結局、時間的に行く宛もなく、今度はわたしの部屋へと二人で戻ってきた。いつものように並んでソファに座り、エルは食後だというのに早速お菓子を食べている。
「図書室ももう閉まってる時間だし、これから何する?」
「寝る」
「もう。わたしは、エルと何かしたいのに」
「明日でいいだろ、今日はそういう日」
「わたし、明日は寮に残ってるクラスの子達にお茶しようって誘われてるんだ」
「は?」
するとエルは、「何言ってんの、お前」と言ってわたしの頬をつまんだ。
「そんなもん行くな」
「えっ?」
「お前、俺に一人で飯食えって言うわけ」
さっさと断れ、なんて言うエルは、相変わらず理不尽でわがままだ。さっきは勝手に来たとかバカだとか、好き放題言っていたくせに。
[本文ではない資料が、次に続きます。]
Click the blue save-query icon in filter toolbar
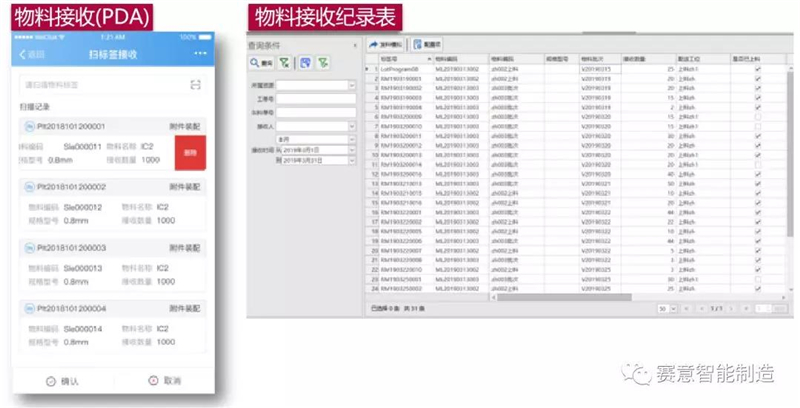 click(x=305, y=63)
けれど、結局エルに弱くて甘いわたしは、そうしてしまうのだろう。
「ふふ、エルはわたしがいないとダメだね」
「勘違いすんな、アホ」
「じゃあ明日は絶対、図書室に行こうね。庭園も散歩しに行こう?」
「気が向いたらな」

結局、寝てばかりいるエルに巻き込まれ、わたしはそれから数日、彼と共に不規則すぎる日々を送ることになるのだけれど。
何かしたわけでもないのに、エルと一緒にいるだけで幸せだと思えてしまう。
「お前、何笑ってんの」
「エルのことが好きだなって」
「……変なやつ」
エルと過ごす初めての夏休みは、まだまだ始まったばかりだ。